Dokumentabschnitt
>>>

In der afghanischen Community in Österreich ist man ob der Haltung des Innenministers besorgt. Der Obmann eines afghanischen Kulturvereins fordert einen Abschiebestopp.

Außerordentliche Videokonferenz

Bisher ist für Mittwoch nur eine außerordentliche Videokonferenz der EU-Innenminister vorgesehen. Thema ist die angespannte Lage an der litauischen Grenze zu Belarus, das gezielt Migranten in das zur EU-Land schleust. Schallenberg und Nehammer plädieren dafür, die Tagung zu einer gemeinsamen Sondersitzung der Außen- und Innenminister zu erweitern. "Es braucht eine gemeinsame europäische Vorgangsweise, wie wir außen- und sicherheitspolitisch auf die Situation in Afghanistan und die drohende Flucht- und Migrationswelle reagieren", forderten beide Minister.

"Afghanistan darf nicht zu einem sicherheitspolitischen schwarzen Loch werden. Die europäischen Bemühungen müssen auch die Nachbarländer Afghanistans und die Transitländer miteinbeziehen", sagte Schallenberg laut Aussendung. "Gemeinsam mit dem Innenminister will ich im Rahmen einer virtuellen Konferenz mit den zentralasiatischen Nachbarn Afghanistans einen ersten Schritt setzen. Parallel dazu sollte auch die EU-Kommission unverzüglich konkrete Gespräche mit diesen Staaten aufnehmen."

<<<

Bereitgestelltes Material
>>>

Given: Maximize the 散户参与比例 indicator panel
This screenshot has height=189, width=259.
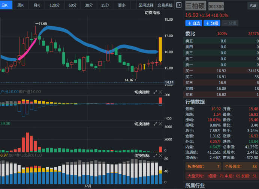Looking at the screenshot, I should [155, 155].
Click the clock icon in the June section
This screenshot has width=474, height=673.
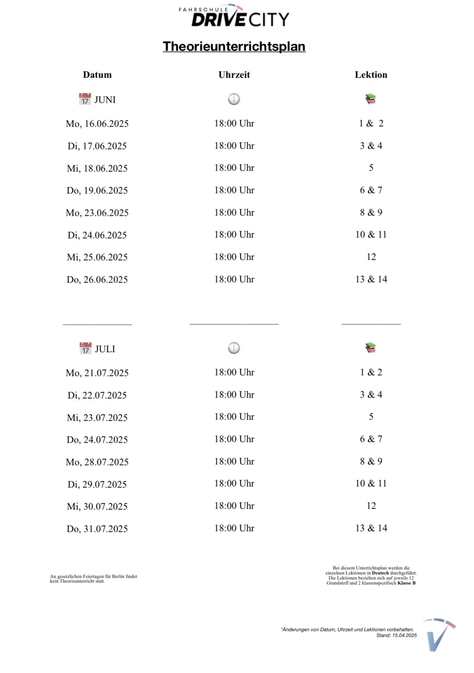point(234,99)
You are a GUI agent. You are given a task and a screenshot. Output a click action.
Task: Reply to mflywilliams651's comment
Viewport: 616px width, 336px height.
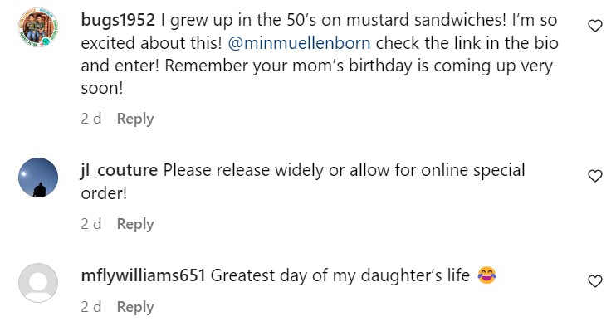[x=135, y=307]
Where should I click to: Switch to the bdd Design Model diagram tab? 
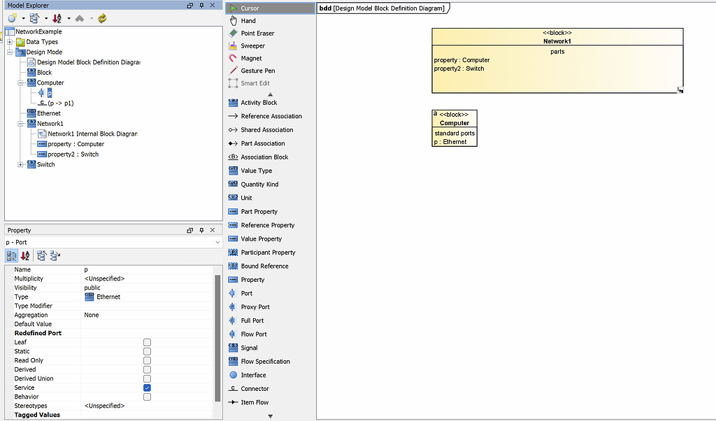383,8
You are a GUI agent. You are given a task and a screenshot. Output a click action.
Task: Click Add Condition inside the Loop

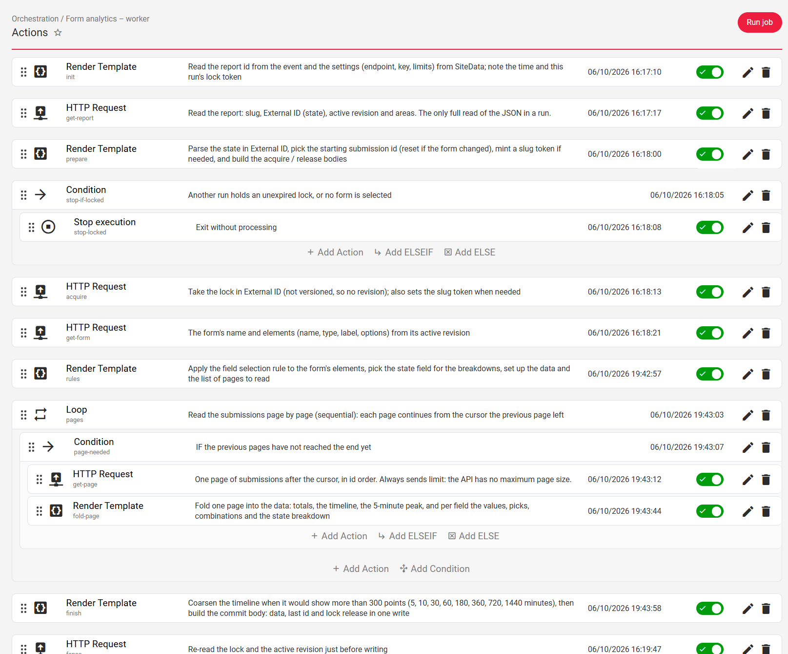(434, 569)
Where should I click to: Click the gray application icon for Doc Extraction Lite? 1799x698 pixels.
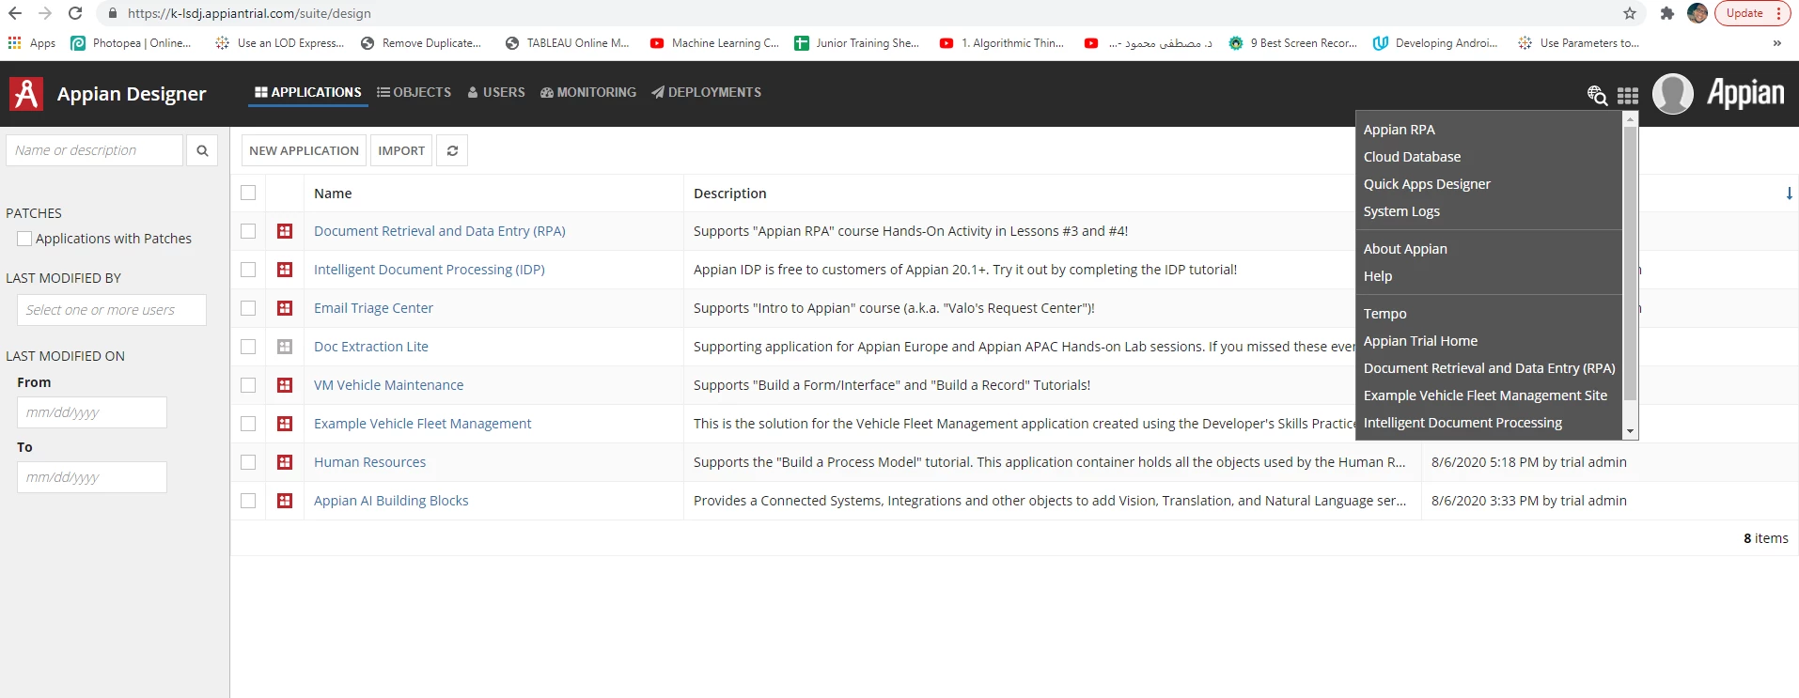pos(285,347)
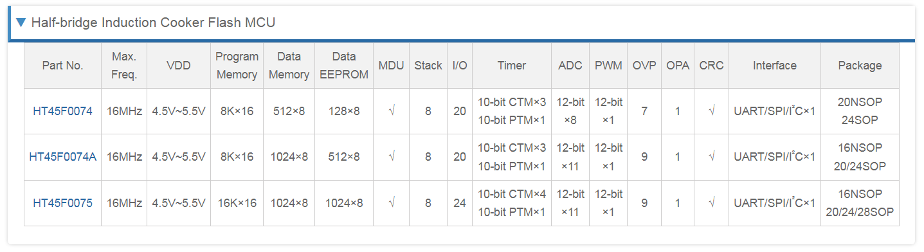
Task: Click the CRC checkmark for HT45F0075
Action: tap(712, 203)
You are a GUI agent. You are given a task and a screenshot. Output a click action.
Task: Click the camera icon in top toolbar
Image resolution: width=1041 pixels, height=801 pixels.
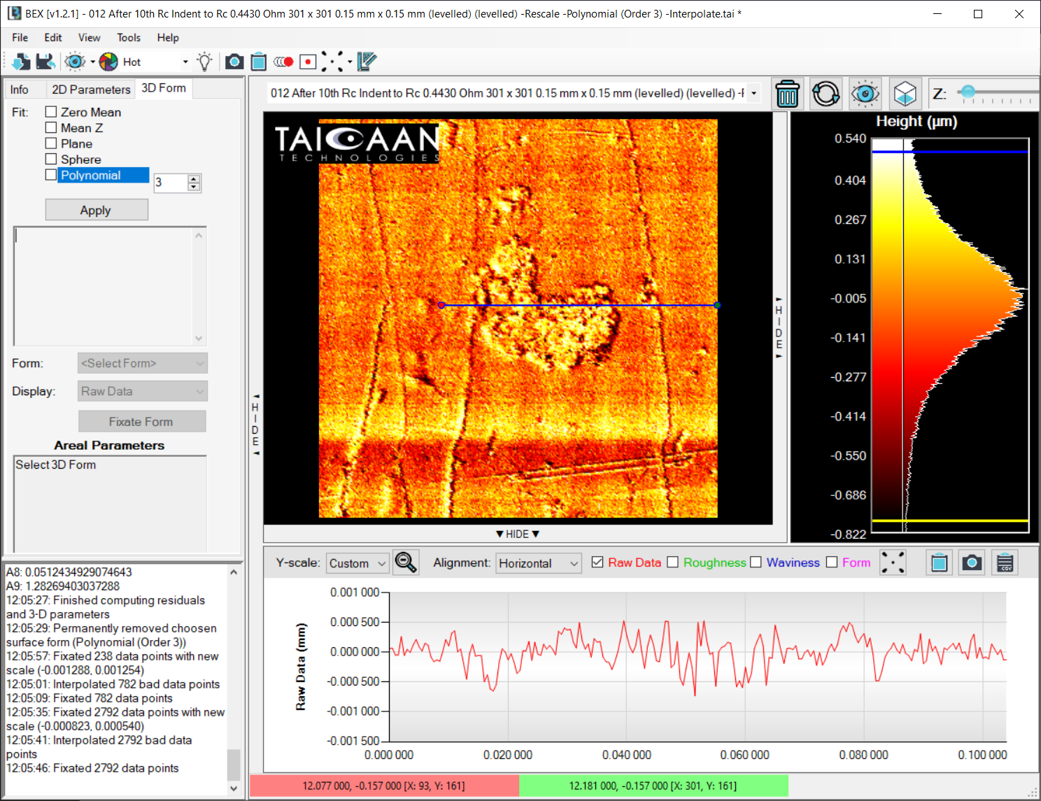coord(234,62)
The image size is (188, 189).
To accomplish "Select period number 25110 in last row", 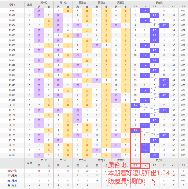I will tap(12, 155).
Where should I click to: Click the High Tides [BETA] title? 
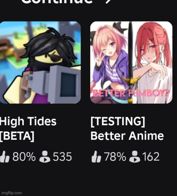(x=28, y=129)
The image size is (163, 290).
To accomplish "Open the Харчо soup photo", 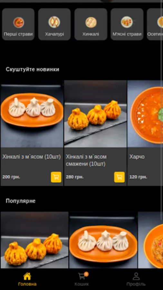I will pos(145,114).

<<<

Aufgabenstellung 1
Gib den Wortlaut aus dem Dokumentabschnitt unverändert wieder, beginnend bei "Bisher ist für" und endend bei "forderten beide Minister.".
Aufgabenstellung 2
Übersetze bitte diesen Satz aus dem Dokumentabschnitt ins Englische: „Afghanistan darf nicht zu einem sicherheitspolitischen schwarzen Loch werden.“
Die Auflistung stammt aus einer anderen Quelle als der Dokumentabschnitt.

Ergebnis 1
Bisher ist für Mittwoch nur eine außerordentliche Videokonferenz der EU-Innenminister vorgesehen. Thema ist die angespannte Lage an der litauischen Grenze zu Belarus, das gezielt Migranten in das zur EU-Land schleust. Schallenberg und Nehammer plädieren dafür, die Tagung zu einer gemeinsamen Sondersitzung der Außen- und Innenminister zu erweitern. "Es braucht eine gemeinsame europäische Vorgangsweise, wie wir außen- und sicherheitspolitisch auf die Situation in Afghanistan und die drohende Flucht- und Migrationswelle reagieren", forderten beide Minister.

Ergebnis 2
Afghanistan must not become a security-policy black hole.